EXCERPTED RECORDS:
----

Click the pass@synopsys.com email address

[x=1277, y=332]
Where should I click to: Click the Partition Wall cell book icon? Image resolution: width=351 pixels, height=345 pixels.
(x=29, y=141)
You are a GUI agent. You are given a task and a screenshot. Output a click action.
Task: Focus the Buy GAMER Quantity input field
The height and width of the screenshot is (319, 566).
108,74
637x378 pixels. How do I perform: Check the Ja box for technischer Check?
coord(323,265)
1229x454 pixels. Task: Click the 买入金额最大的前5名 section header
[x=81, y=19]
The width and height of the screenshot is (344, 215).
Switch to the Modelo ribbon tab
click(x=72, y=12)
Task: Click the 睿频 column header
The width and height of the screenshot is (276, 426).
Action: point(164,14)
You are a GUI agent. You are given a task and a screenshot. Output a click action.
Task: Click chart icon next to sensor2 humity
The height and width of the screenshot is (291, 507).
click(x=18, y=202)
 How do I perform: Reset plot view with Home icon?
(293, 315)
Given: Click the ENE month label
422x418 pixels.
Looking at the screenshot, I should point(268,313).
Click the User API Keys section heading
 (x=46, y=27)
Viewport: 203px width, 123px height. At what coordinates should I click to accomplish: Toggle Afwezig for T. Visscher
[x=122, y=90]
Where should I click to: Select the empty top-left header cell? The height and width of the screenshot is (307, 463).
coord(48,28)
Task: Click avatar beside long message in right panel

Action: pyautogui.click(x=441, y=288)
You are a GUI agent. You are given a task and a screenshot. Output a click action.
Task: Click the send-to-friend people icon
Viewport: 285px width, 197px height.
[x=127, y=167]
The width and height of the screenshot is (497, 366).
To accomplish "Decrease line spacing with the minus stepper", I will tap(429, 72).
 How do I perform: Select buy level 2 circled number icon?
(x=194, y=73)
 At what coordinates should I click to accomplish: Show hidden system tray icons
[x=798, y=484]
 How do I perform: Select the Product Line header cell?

----

WHAT TO PRODUCE: The line containing "How do I perform: Reset" and all lines after it, to the end of the records, are to be output exactly and alone.

REPLY:
 How do I perform: Reset plot view with Home icon?
(293, 315)
Given: Click the ENE month label
422x418 pixels.
Looking at the screenshot, I should point(268,313).
Click the User API Keys section heading
 (x=46, y=27)
Viewport: 203px width, 123px height. At what coordinates should I click to accomplish: Toggle Afwezig for T. Visscher
[x=122, y=90]
Where should I click to: Select the empty top-left header cell? The height and width of the screenshot is (307, 463).
coord(48,28)
Task: Click avatar beside long message in right panel

Action: pyautogui.click(x=441, y=288)
You are a GUI agent. You are given a task and a screenshot. Output a click action.
Task: Click the send-to-friend people icon
Viewport: 285px width, 197px height.
[x=127, y=167]
The width and height of the screenshot is (497, 366).
To accomplish "Decrease line spacing with the minus stepper", I will tap(429, 72).
 How do I perform: Select buy level 2 circled number icon?
(x=194, y=73)
 At what coordinates should I click to accomplish: Show hidden system tray icons
[x=798, y=484]
 How do I perform: Select the Product Line header cell?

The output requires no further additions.